Esercizi sul testo -
- 1) Risponda alle seguenti domande basandosi sul testo relativo all'inchiesta:
(a) In quale zona si trova l'abitazione di Manuela Aiello?
(b) Di quale modello è l'auto della donna?
(c) Dove verranno esaminati gli elementi raccolti?
- 2) Estragga senza alcuna modifica dal testo relativo all'inchiesta il passo che inizia con le parole "Con la conclusione" e si conclude dopo le parole "gli elementi raccolti.".
- 3) Traduca in inglese la seguente frase del testo relativo all'inchiesta: "Con la conclusione dei sopralluoghi tra Montenero e Imperia, l'inchiesta sulla morte della piccola Beatrice entra ora nella fase più delicata: quella delle analisi scientifiche."

Testo proposto -
Con la conclusione dei sopralluoghi tra Montenero e Imperia, l’inchiesta sulla morte della piccola Beatrice entra ora nella fase più delicata: quella delle analisi scientifiche. Dopo i rilievi di lunedì e martedì mattina nell’abitazione della madre Manuela Aiello, sulle colline di Bordighera, e sull’auto della donna, una Volkswagen Golf, il lavoro degli investigatori si sposta ora nei laboratori, dove verranno esaminati tutti gli elementi raccolti.

Materiale fornito -
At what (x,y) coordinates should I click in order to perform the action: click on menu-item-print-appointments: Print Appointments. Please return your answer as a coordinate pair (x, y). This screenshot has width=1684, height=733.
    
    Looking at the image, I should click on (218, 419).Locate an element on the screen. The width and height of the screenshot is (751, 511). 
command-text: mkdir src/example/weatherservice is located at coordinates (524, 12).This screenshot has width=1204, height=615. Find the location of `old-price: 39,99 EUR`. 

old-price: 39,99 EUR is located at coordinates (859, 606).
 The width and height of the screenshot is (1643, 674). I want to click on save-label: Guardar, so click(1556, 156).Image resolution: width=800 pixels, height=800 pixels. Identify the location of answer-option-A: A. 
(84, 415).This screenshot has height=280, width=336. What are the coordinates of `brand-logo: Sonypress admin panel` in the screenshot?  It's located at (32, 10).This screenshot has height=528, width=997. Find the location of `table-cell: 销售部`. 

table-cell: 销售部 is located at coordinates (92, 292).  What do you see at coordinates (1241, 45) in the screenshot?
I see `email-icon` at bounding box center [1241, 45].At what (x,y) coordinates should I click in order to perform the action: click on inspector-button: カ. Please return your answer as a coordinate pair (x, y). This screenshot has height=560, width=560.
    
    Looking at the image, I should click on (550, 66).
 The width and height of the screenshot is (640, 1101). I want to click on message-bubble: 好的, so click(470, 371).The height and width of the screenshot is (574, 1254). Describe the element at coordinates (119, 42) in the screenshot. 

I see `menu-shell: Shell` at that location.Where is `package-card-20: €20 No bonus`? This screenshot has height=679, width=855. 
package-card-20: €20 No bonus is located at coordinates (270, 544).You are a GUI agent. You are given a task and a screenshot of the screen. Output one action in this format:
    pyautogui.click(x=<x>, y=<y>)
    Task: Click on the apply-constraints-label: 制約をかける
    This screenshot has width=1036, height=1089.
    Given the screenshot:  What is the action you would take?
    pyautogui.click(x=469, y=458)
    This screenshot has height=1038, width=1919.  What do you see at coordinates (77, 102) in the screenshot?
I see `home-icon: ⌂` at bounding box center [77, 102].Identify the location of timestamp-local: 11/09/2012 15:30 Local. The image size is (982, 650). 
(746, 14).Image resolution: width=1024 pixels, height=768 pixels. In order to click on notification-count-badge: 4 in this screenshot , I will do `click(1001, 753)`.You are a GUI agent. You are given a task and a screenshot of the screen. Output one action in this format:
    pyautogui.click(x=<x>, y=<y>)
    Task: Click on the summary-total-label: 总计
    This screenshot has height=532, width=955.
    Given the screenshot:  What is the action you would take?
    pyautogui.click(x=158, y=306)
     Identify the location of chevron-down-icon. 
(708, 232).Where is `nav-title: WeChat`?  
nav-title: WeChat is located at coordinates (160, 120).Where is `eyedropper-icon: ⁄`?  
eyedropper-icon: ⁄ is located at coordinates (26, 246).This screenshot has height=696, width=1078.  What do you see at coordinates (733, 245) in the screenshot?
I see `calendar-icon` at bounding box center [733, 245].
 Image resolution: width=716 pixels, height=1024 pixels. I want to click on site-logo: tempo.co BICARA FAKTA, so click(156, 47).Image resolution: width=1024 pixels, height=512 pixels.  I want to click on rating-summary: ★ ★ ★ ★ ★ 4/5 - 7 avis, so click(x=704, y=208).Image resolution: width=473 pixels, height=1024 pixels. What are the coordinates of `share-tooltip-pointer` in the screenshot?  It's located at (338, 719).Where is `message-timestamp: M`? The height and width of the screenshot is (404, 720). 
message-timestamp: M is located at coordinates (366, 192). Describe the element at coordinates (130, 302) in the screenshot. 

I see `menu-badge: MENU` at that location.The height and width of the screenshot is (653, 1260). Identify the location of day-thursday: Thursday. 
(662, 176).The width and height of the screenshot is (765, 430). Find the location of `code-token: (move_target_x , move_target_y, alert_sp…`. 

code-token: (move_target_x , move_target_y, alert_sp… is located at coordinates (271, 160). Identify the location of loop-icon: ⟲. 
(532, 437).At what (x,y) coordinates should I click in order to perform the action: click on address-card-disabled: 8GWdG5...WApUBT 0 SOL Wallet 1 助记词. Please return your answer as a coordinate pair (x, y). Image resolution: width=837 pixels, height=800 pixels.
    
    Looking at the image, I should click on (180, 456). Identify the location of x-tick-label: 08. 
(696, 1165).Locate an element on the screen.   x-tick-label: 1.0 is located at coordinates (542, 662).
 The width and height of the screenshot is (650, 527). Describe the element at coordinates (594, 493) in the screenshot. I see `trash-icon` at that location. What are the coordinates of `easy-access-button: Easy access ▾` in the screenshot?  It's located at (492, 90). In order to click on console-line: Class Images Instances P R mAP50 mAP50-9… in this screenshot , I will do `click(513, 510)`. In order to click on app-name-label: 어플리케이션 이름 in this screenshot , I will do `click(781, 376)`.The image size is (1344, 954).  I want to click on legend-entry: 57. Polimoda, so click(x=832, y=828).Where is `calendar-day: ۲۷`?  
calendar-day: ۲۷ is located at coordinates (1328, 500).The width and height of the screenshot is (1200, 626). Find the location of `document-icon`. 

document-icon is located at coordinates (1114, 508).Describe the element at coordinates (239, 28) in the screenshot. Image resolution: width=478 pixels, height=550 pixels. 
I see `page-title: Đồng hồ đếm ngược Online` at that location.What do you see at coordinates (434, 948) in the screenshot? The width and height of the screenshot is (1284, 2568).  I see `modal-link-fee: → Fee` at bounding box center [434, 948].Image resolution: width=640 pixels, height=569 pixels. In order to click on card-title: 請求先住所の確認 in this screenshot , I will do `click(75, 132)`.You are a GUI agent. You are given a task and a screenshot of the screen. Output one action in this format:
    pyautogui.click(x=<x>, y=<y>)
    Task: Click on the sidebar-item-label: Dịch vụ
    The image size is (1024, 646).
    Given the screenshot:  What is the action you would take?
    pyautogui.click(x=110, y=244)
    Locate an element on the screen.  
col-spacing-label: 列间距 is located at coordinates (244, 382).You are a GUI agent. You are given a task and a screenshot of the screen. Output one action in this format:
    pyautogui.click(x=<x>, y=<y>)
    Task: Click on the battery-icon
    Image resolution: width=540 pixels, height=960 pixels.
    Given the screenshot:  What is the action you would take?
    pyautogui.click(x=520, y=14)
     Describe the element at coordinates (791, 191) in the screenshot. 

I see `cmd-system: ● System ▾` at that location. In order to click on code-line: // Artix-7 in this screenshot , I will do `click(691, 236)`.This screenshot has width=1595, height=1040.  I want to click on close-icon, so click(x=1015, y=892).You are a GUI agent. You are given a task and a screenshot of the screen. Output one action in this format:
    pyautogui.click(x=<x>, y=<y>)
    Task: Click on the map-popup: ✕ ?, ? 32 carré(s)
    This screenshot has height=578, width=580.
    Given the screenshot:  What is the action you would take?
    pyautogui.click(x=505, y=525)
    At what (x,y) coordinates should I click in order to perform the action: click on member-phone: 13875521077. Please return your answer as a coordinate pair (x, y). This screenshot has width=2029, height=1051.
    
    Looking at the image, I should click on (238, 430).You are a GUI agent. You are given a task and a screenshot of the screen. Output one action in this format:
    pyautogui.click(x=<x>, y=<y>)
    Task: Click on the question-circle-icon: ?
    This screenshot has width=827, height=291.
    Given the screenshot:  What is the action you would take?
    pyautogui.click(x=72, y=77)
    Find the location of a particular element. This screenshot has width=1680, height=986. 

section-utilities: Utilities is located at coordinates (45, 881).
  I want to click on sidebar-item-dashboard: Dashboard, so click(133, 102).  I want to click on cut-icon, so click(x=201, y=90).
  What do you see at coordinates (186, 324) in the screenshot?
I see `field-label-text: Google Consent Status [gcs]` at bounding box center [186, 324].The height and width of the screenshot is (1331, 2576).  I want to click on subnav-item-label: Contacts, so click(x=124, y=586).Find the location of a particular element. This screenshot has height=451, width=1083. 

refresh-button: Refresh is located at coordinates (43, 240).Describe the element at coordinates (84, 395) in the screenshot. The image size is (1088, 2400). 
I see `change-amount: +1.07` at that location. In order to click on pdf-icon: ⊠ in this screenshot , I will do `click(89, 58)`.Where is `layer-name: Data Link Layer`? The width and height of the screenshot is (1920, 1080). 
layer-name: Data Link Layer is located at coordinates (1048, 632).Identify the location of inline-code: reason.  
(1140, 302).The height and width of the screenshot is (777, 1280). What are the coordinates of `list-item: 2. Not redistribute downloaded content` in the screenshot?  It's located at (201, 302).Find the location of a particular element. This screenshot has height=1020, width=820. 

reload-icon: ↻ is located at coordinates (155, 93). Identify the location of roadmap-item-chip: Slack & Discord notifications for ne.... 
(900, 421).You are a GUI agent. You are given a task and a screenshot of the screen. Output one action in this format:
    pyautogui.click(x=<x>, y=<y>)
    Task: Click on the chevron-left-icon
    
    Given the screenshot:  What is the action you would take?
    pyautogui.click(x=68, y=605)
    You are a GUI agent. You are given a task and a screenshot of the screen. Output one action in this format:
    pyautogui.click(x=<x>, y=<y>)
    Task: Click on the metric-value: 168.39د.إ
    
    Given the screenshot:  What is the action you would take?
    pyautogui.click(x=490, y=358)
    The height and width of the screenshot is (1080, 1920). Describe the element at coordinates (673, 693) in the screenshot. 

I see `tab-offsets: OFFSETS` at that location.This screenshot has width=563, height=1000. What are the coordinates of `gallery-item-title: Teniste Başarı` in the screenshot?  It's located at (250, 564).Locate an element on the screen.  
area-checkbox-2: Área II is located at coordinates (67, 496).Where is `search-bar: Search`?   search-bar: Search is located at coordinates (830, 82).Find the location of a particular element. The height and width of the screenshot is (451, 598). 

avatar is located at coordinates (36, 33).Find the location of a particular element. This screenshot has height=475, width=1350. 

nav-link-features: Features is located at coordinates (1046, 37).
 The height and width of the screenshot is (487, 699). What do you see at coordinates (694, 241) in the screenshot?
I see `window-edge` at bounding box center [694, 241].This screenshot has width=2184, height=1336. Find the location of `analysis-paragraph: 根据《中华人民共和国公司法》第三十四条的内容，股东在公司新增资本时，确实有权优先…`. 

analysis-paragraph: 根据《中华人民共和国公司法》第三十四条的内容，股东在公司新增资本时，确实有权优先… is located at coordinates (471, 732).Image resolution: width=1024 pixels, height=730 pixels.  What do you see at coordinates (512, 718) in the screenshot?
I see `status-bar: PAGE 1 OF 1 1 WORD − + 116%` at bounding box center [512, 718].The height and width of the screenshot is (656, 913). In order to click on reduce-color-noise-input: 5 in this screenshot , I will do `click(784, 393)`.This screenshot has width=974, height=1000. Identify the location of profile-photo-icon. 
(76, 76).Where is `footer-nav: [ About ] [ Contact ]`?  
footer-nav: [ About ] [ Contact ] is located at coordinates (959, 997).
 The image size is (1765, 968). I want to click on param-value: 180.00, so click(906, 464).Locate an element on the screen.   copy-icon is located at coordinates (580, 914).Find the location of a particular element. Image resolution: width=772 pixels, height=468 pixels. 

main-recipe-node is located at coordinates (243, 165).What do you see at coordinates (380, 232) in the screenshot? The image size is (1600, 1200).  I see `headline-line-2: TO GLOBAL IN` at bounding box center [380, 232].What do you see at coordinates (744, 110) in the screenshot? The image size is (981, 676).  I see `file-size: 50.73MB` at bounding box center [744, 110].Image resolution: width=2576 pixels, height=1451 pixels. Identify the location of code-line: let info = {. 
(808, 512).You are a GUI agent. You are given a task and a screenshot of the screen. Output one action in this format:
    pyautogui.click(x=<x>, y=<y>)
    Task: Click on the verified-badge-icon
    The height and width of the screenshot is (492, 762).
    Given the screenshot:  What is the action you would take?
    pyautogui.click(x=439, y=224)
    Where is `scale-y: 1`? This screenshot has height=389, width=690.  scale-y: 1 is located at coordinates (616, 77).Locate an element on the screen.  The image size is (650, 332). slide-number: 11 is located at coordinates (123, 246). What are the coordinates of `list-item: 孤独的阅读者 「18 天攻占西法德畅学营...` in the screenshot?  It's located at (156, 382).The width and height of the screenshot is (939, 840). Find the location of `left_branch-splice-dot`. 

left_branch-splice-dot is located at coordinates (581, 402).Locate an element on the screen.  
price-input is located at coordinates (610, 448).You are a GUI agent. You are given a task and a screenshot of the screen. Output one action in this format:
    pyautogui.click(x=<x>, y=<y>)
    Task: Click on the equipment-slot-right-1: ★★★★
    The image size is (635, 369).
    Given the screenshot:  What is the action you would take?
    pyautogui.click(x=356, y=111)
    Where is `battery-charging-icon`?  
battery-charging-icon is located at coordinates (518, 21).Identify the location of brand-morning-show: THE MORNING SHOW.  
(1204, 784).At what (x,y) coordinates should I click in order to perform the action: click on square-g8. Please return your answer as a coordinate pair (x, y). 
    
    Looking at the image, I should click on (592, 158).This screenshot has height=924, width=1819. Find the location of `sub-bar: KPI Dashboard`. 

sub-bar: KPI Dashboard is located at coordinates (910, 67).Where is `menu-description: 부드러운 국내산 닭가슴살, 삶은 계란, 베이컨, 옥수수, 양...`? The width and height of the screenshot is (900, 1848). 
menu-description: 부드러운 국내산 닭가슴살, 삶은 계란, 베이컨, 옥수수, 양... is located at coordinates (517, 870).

Risposte alle consegne -
- 1)
(a) Sulle colline di Bordighera.
(b) Una Volkswagen Golf.
(c) Nei laboratori.

- 2)
Con la conclusione dei sopralluoghi tra Montenero e Imperia, l’inchiesta sulla morte della piccola Beatrice entra ora nella fase più delicata: quella delle analisi scientifiche. Dopo i rilievi di lunedì e martedì mattina nell’abitazione della madre Manuela Aiello, sulle colline di Bordighera, e sull’auto della donna, una Volkswagen Golf, il lavoro degli investigatori si sposta ora nei laboratori, dove verranno esaminati tutti gli elementi raccolti.

- 3) With the conclusion of the inspections between Montenero and Imperia, the investigation into the death of little Beatrice now enters its most delicate phase: that of the scientific analyses.